◆ **Provided records**

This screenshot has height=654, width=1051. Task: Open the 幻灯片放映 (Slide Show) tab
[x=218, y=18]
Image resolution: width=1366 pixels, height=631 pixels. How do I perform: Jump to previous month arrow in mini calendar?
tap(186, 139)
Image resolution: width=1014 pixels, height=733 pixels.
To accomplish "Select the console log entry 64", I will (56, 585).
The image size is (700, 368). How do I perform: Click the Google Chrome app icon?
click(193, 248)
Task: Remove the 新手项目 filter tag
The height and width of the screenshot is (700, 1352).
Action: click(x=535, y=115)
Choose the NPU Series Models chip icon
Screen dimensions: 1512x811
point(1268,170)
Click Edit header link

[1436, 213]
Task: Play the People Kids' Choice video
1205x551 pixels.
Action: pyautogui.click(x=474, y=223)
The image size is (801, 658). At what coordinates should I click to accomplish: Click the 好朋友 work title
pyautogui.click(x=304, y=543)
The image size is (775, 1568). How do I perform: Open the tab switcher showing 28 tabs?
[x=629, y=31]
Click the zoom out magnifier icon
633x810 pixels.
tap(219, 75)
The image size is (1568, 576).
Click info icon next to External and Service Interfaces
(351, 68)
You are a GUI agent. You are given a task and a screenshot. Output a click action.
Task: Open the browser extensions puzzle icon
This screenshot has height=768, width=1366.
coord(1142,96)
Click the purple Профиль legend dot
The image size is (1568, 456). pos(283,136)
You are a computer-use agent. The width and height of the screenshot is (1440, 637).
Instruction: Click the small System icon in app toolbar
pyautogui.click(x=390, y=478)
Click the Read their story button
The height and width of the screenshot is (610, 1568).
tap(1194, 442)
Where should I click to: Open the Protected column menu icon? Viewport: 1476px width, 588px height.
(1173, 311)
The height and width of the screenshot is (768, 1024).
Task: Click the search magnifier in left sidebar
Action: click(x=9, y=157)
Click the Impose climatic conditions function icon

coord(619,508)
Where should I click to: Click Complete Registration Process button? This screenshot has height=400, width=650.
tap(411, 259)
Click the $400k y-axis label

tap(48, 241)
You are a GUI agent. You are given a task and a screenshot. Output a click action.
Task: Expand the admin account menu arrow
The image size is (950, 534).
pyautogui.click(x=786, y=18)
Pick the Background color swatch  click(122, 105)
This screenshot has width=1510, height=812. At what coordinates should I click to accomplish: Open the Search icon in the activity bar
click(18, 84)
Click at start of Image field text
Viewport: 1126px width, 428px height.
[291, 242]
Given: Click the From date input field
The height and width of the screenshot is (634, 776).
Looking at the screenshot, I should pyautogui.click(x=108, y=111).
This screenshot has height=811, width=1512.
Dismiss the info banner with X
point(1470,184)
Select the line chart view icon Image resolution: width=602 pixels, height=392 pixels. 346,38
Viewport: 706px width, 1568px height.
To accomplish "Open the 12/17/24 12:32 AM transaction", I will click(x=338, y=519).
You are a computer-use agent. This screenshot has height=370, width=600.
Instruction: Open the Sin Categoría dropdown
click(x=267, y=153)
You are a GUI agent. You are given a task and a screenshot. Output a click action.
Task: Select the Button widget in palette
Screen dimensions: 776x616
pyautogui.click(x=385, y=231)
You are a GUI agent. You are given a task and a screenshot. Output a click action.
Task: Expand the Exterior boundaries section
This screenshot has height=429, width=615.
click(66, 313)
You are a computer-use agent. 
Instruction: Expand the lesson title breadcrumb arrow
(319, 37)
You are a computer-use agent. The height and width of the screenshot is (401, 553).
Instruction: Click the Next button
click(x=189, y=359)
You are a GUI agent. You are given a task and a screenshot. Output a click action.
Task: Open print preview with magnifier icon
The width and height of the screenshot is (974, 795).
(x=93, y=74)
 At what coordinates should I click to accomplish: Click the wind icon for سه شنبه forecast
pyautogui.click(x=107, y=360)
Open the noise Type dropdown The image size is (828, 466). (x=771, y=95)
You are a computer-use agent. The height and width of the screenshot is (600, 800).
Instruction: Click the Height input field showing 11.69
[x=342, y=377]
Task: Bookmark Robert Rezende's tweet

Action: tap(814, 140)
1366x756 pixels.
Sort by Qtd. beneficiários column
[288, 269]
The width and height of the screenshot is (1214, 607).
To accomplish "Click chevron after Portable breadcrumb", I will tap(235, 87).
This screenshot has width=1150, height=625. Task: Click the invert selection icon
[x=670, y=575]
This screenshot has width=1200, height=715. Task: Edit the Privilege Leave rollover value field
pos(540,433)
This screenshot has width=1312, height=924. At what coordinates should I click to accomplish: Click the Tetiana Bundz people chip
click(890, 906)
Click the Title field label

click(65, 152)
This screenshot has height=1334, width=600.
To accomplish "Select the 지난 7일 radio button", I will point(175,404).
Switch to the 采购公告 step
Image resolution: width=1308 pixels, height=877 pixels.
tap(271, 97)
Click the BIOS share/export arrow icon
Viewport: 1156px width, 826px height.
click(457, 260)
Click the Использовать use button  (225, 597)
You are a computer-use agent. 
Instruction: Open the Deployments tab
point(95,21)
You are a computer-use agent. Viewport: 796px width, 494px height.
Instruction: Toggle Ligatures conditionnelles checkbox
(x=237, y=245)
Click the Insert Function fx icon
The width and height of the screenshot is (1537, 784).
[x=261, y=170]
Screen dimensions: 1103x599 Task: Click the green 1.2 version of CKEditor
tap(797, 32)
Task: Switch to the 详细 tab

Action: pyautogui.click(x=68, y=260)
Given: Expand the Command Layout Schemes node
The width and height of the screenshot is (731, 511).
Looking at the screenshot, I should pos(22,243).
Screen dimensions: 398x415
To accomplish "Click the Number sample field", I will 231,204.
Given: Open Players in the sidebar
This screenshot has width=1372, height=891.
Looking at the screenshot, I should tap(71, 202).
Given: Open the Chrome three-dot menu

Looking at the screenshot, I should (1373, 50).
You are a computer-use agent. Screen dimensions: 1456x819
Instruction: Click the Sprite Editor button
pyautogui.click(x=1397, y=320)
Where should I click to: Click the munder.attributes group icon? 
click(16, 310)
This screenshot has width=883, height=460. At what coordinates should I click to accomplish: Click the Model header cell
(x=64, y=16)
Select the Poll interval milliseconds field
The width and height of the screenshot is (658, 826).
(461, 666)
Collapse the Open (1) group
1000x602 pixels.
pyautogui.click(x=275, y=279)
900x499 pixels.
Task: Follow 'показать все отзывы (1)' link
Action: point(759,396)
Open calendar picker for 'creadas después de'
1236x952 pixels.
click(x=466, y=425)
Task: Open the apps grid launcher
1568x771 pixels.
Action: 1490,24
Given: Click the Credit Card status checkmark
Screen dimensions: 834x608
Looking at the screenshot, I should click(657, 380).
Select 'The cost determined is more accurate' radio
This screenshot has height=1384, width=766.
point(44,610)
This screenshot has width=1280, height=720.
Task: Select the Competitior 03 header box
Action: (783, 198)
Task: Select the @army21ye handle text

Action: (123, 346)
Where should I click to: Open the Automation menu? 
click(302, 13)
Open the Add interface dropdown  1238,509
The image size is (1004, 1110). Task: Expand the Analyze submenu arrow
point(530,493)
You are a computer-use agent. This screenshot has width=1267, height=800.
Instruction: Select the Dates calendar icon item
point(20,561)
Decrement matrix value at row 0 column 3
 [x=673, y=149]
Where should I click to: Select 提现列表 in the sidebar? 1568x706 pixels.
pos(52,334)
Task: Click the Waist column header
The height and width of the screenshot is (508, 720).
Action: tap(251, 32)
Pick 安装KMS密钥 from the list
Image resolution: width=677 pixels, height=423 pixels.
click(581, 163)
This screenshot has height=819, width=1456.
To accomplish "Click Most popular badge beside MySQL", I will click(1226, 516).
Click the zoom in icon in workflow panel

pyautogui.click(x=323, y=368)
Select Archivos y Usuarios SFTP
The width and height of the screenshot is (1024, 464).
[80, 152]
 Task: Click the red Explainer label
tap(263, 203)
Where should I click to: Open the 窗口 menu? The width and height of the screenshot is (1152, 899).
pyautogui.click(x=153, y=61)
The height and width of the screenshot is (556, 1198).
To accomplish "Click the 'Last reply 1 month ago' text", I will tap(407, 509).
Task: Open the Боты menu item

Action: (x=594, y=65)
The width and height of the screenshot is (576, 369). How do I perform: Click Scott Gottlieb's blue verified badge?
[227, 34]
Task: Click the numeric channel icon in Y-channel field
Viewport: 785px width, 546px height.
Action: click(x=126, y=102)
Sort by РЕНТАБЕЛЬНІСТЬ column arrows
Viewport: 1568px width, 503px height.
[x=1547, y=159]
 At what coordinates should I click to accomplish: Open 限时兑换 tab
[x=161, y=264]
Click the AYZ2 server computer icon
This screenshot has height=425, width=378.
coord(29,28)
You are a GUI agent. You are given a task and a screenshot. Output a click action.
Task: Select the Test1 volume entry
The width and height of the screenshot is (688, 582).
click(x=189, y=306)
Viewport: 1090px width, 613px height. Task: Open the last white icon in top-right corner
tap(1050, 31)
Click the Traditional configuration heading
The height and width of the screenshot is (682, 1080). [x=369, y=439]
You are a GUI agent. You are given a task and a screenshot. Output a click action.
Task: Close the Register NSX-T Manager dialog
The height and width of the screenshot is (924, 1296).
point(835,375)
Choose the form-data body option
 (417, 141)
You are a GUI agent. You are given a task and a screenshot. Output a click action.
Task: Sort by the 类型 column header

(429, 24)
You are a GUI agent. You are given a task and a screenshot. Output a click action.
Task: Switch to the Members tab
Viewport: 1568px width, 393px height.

◆ **Task prompt**
Please return the lines above that run from the line containing "This screenshot has height=819, width=1456." to the line containing "Task: Close the Register NSX-T Manager dialog", inclusive, exactly and with no other lines.

◆ **Task solution**
This screenshot has height=819, width=1456.
To accomplish "Click Most popular badge beside MySQL", I will click(1226, 516).
Click the zoom in icon in workflow panel

pyautogui.click(x=323, y=368)
Select Archivos y Usuarios SFTP
The width and height of the screenshot is (1024, 464).
[80, 152]
 Task: Click the red Explainer label
tap(263, 203)
Where should I click to: Open the 窗口 menu? The width and height of the screenshot is (1152, 899).
pyautogui.click(x=153, y=61)
The height and width of the screenshot is (556, 1198).
To accomplish "Click the 'Last reply 1 month ago' text", I will tap(407, 509).
Task: Open the Боты menu item

Action: (x=594, y=65)
The width and height of the screenshot is (576, 369). How do I perform: Click Scott Gottlieb's blue verified badge?
[227, 34]
Task: Click the numeric channel icon in Y-channel field
Viewport: 785px width, 546px height.
Action: click(x=126, y=102)
Sort by РЕНТАБЕЛЬНІСТЬ column arrows
Viewport: 1568px width, 503px height.
[x=1547, y=159]
 At what coordinates should I click to accomplish: Open 限时兑换 tab
[x=161, y=264]
Click the AYZ2 server computer icon
This screenshot has height=425, width=378.
coord(29,28)
You are a GUI agent. You are given a task and a screenshot. Output a click action.
Task: Select the Test1 volume entry
The width and height of the screenshot is (688, 582).
click(x=189, y=306)
Viewport: 1090px width, 613px height. Task: Open the last white icon in top-right corner
tap(1050, 31)
Click the Traditional configuration heading
The height and width of the screenshot is (682, 1080). [x=369, y=439]
You are a GUI agent. You are given a task and a screenshot. Output a click action.
Task: Close the Register NSX-T Manager dialog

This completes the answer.